Is Karras done with living abroad? “Oh no,” she says. She hasn’t yet picked her next home away from home, though she admits to being not quite done with France.
For now, however, Karras says she enjoys the creative opportunities her position gives her for building a strong BCom program for students. Several years ago, for example, her interest in reshaping how BCom students develop their “soft skills” led to her introducing a conference on workplace skills for students. The two-day event—now in its 13th year—brings students together with local and international speakers.
“Out of this, students get an opportunity to experience a professional conference, attend workshops delivered by business professionals, and have an opportunity to practice the skills they develop,” Karras says.

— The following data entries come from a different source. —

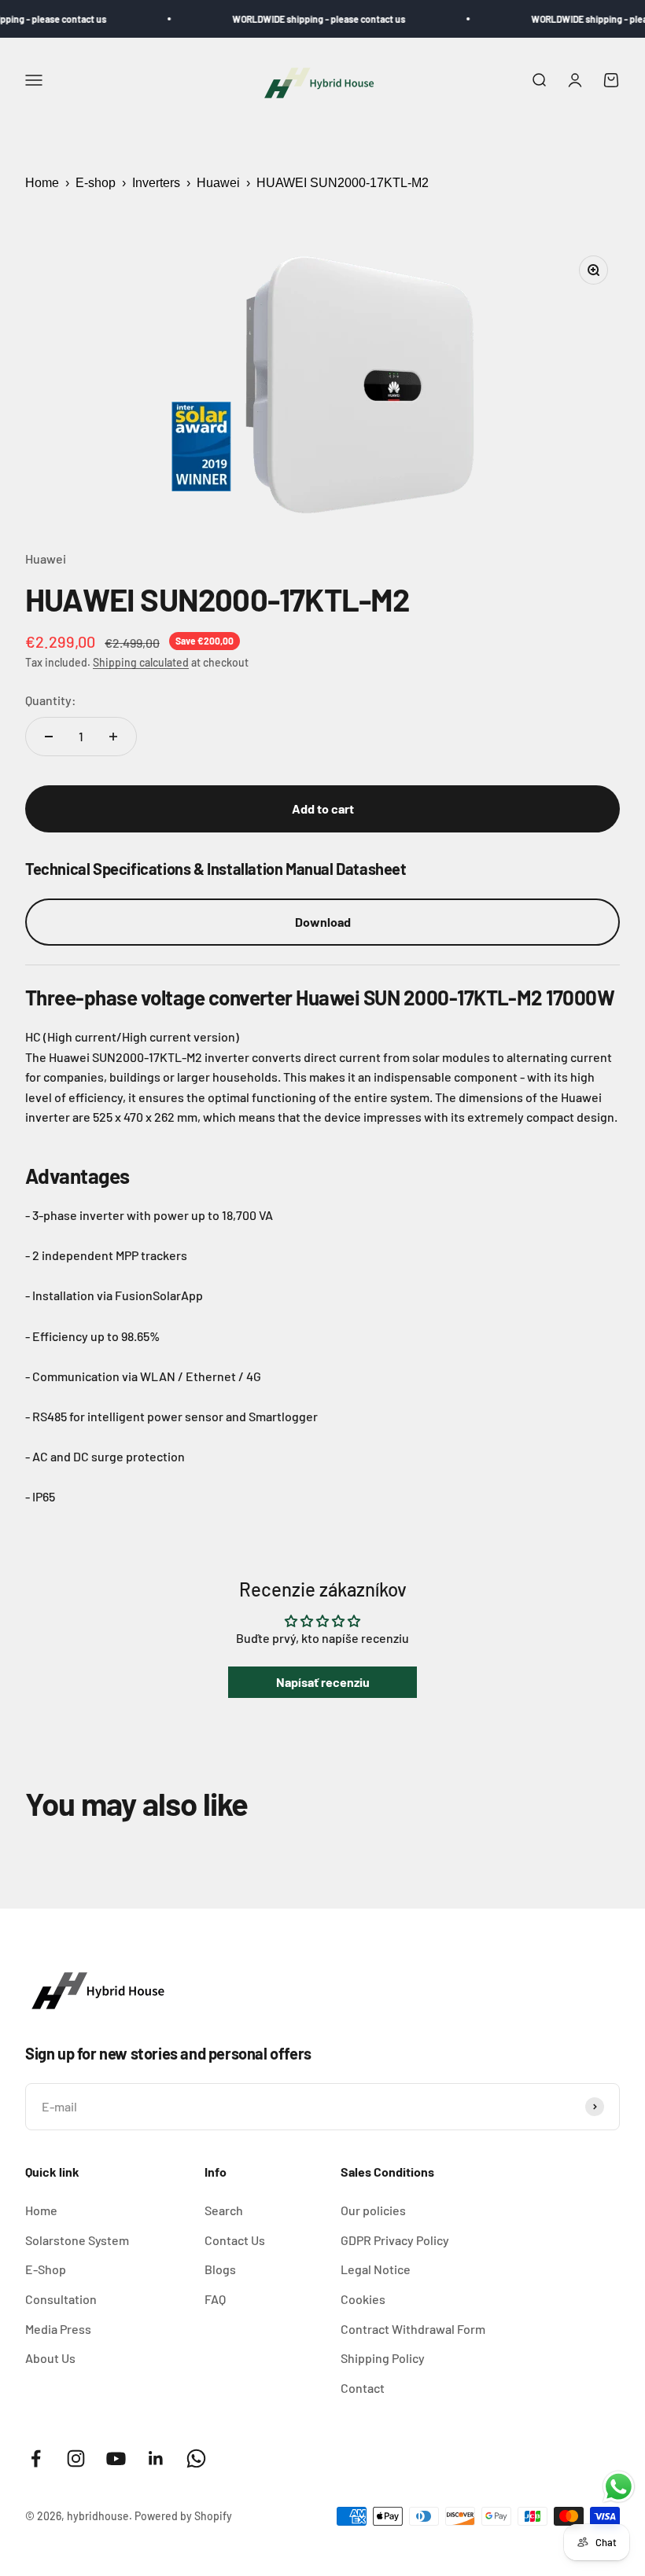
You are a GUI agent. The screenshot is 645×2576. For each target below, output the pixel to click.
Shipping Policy (383, 2357)
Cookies (363, 2298)
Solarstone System (77, 2239)
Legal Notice (376, 2269)
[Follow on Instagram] (76, 2458)
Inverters (156, 182)
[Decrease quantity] (49, 736)
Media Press (58, 2328)
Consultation (61, 2298)
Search (224, 2210)
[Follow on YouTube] (116, 2458)
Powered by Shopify (183, 2516)
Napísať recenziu (323, 1681)
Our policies (373, 2210)
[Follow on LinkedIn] (156, 2458)
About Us (50, 2357)
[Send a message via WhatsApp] (618, 2486)
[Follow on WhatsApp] (196, 2458)
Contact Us (235, 2239)
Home (42, 182)
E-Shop (45, 2269)
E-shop (96, 182)
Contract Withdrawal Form (413, 2328)
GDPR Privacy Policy (395, 2239)
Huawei (218, 182)
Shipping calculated (141, 662)
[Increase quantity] (113, 736)
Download (323, 921)
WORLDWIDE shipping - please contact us (296, 18)
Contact (363, 2387)
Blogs (220, 2269)
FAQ (215, 2298)
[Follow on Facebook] (35, 2458)
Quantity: (50, 700)
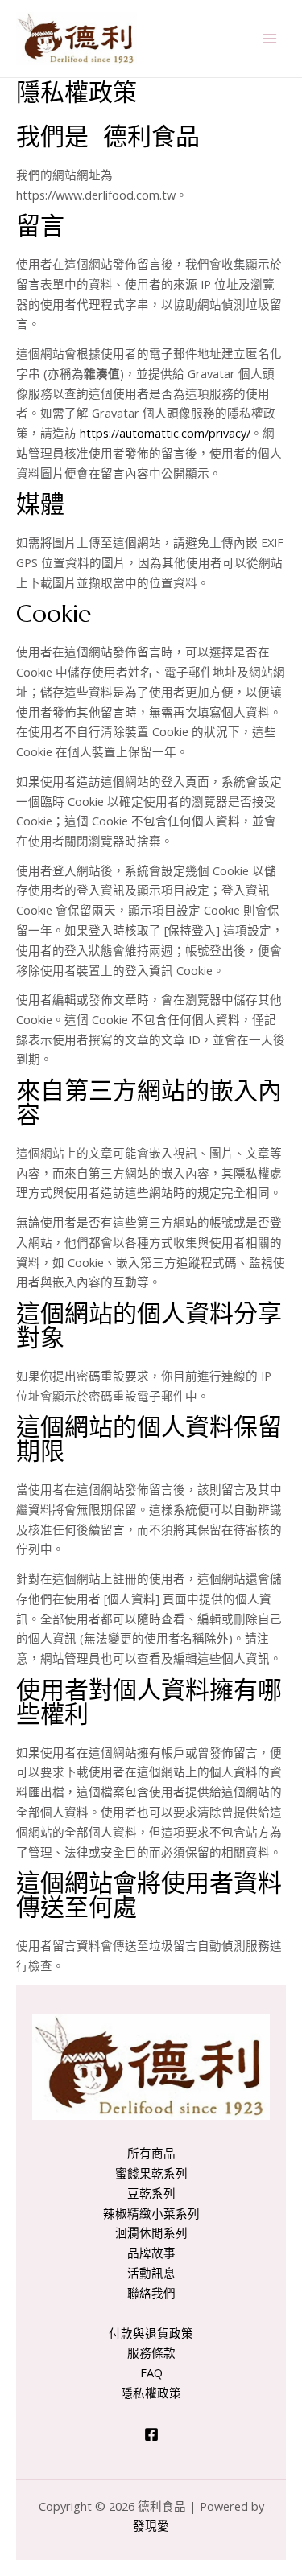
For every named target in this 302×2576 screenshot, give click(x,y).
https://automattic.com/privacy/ (165, 433)
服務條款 (151, 2352)
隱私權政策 (151, 2393)
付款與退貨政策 (151, 2333)
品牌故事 (151, 2253)
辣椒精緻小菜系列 (151, 2213)
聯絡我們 (151, 2293)
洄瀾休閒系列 (151, 2232)
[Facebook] (151, 2434)
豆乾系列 (151, 2193)
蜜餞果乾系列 (151, 2173)
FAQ (151, 2372)
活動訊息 (151, 2273)
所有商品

Karras also helped introduce a career-preparation component that students complete in their last year. The component is designed to enable each student to identify their professional gaps and work on improving their skills in those areas. “This has been an amazing element to develop as it really helps students connect all that they have learned in the program through their academic and co-op work terms and put their focus on their career preparation,” Karras says.
Ultimately, Karras says, the business industry is looking for people who can think about business and find solutions to problems. To this end, her aim is to ensure that students are well prepared for diverse business environments and that their degree has “put them in a position to go in any direction they want.”